Drumerdannan is bounded on the north by Gortnacleigh townland, on the west by Clooneen and Drumcase townlands, on the east by Deramfield and Deralk townlands and on the south by Snakeel and Eonish townlands. Its chief geographical features are Lough Oughter, Dumb Lough, small streams, a forestry plantation, a gravel pit and spring wells. Drumerdannan is traversed by the R201 road (Ireland), the local L1508 road, minor public roads and rural lanes. The townland covers 142 acres, including 2 acres of water.

==Etymology==

The 1609 Plantation of Ulster Map depicts the townland as Dromerdana. A government grant of 1610 spells the name as Dromardavan. A 1629 Inquisition spells the name Dromerdavan otherwise called Dromerdennan. The 1652 Commonwealth Survey spells the name as Dromerdanyn.

==History==

From medieval times up to the early 1600s, the land belonged to the McKiernan Clan.

In the Plantation of Ulster King James VI and I by grant dated 23 July 1610 granted the Manor of Clonyn or Taghleagh, which included one poll of Dromardavan, to Sir Alexander Hamilton of Innerwick, Scotland. On 29 July 1611 Arthur Chichester, 1st Baron Chichester and others reported that - Sir Alexander Hamilton, Knt, 2,000 acres in the county of Cavan; has not appeared: his son Claud took possession, and brought three servants and six artificers; is in hand with building a mill; trees felled; raised stones and hath competitent arms in readiness. Besides there are arrived upon that portion since our return to Dublin from the journey, as we are informed, twelve tenants and artificers who intend to reside there and build upon the same.
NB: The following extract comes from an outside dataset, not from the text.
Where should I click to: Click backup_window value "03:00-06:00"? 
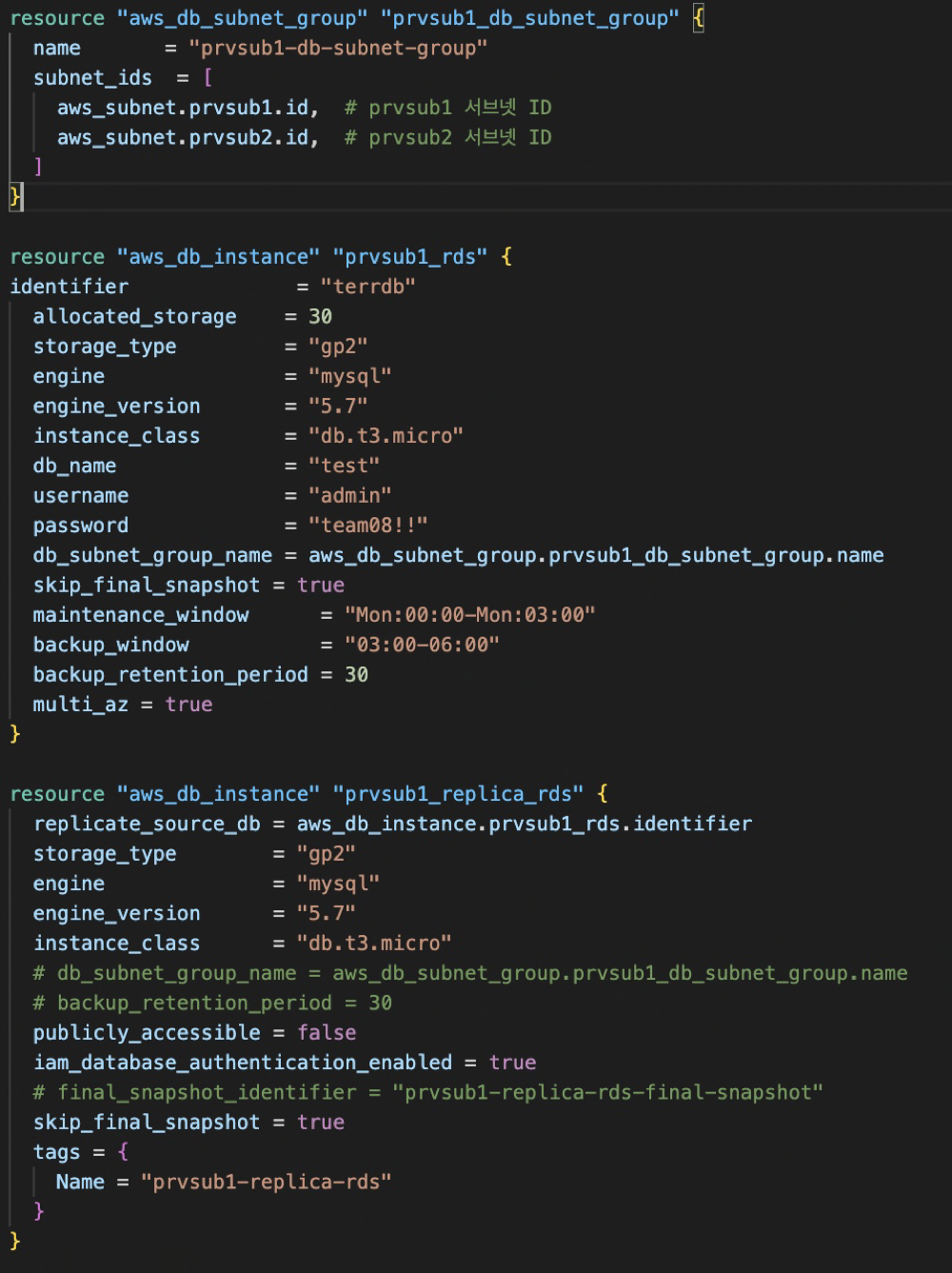[422, 645]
An Inquisition held at Cavan on 10 June 1629 stated that the poll of Dromerdavan otherwise called Dromerdennan contained four sub-divisions named Curlaghtamoine, Achinicart, Achingrona and Turrie.

The 1652 Commonwealth Survey states the owner was Sir Francis Hamilton.
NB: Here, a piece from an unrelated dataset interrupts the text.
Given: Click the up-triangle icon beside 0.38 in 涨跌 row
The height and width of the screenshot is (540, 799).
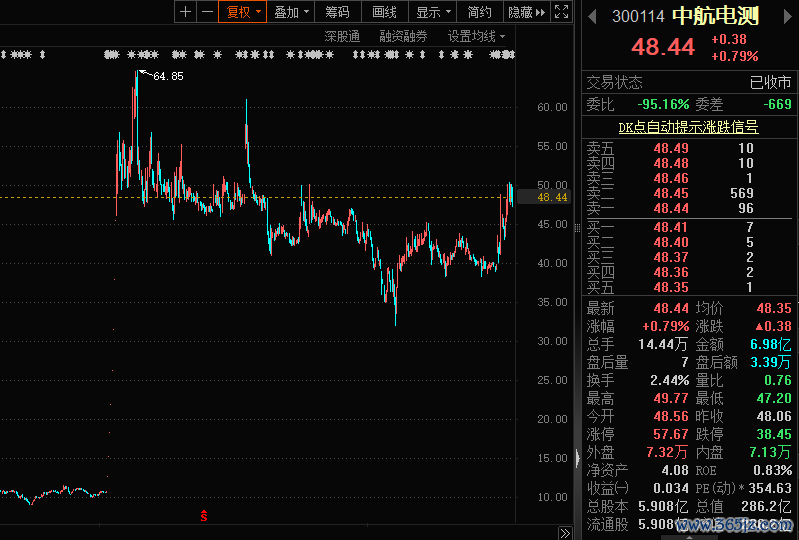Looking at the screenshot, I should [759, 326].
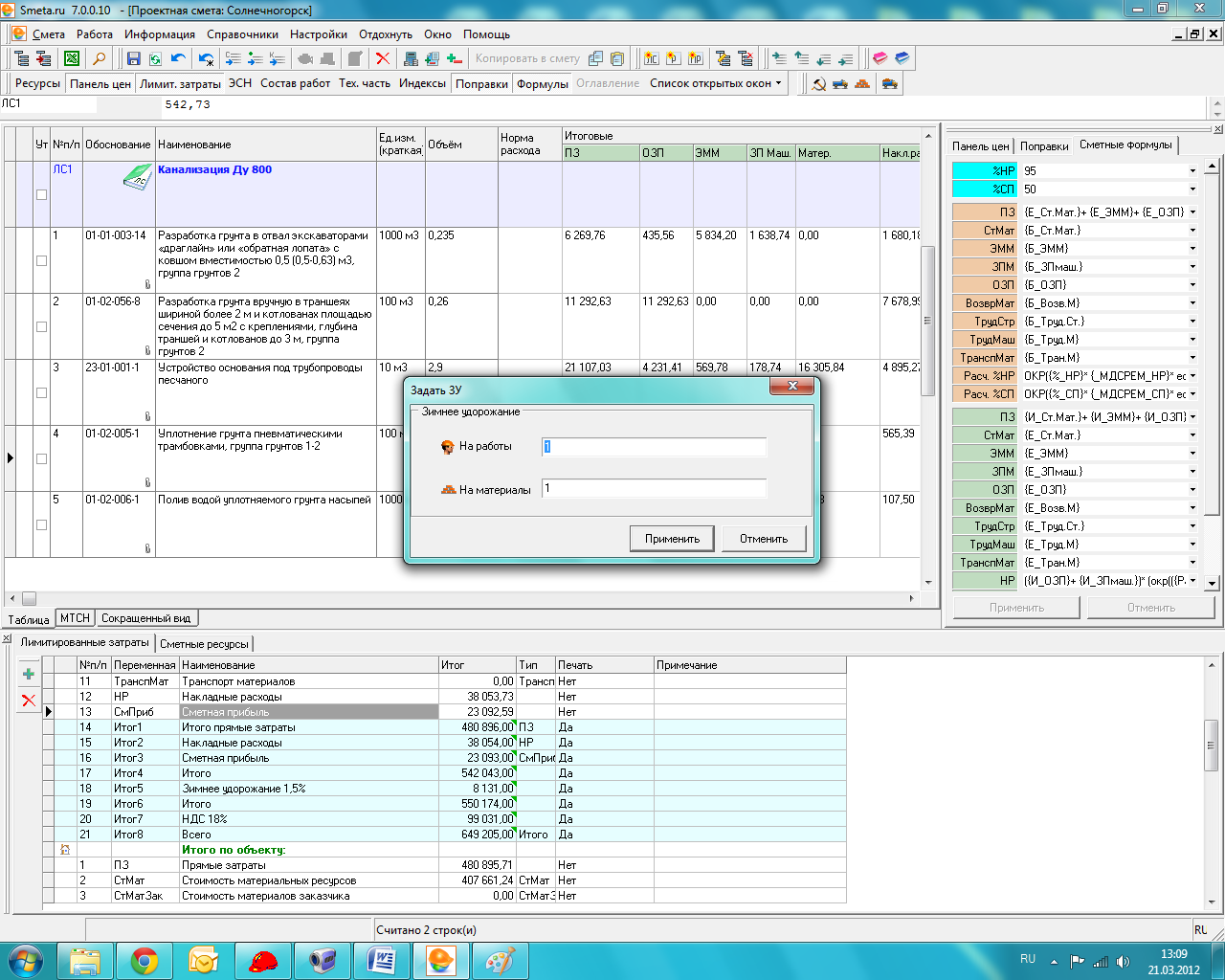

In the Hearth Money Rolls compiled on 29 September 1663 there were two Hearth Tax payers in Dromerdanen alias Dronerdanan- Tirlagh Brady and James Brady.

The 1790 Cavan Carvaghs list spells the townland name as Dromordanan.

The 1825 Tithe Applotment Books list nine tithepayers in the townland.

The Drumerdannan Valuation Office books are available for April 1838.

Griffith's Valuation of 1857 lists thirteen landholders in the townland.

The landlord of most of Drumerdannan in the 19th century was Hugh Wallace.

==Census==

| Year | Population | Males | Females | Total Houses | Uninhabited |
|---|---|---|---|---|---|
| 1841 | 60 | 34 | 26 | 10 | 0 |
| 1851 | 56 | 30 | 26 | 10 | 0 |
| 1861 | 37 | 23 | 14 | 7 | 0 |
| 1871 | 26 | 13 | 13 | 8 | 2 |
| 1881 | 30 | 14 | 16 | 7 | 1 |
| 1891 | 43 | 22 | 21 | 7 | 0 |

In the 1901 census of Ireland, there were six families listed in the townland.

In the 1911 census of Ireland, there were six families listed in the townland.

==Antiquities==

1. An earthen enclosure. Described in the ‘Archaeological Survey of County Cavan’ (Site No. 1334) as- Not marked on OS 1836 or 1876 editions. Situated on the summit of a low drumlin hill. Although the site was levelled in the early 1950s, the outline of the perimeter may still be traced.
2. Two foot-bridges over the streams.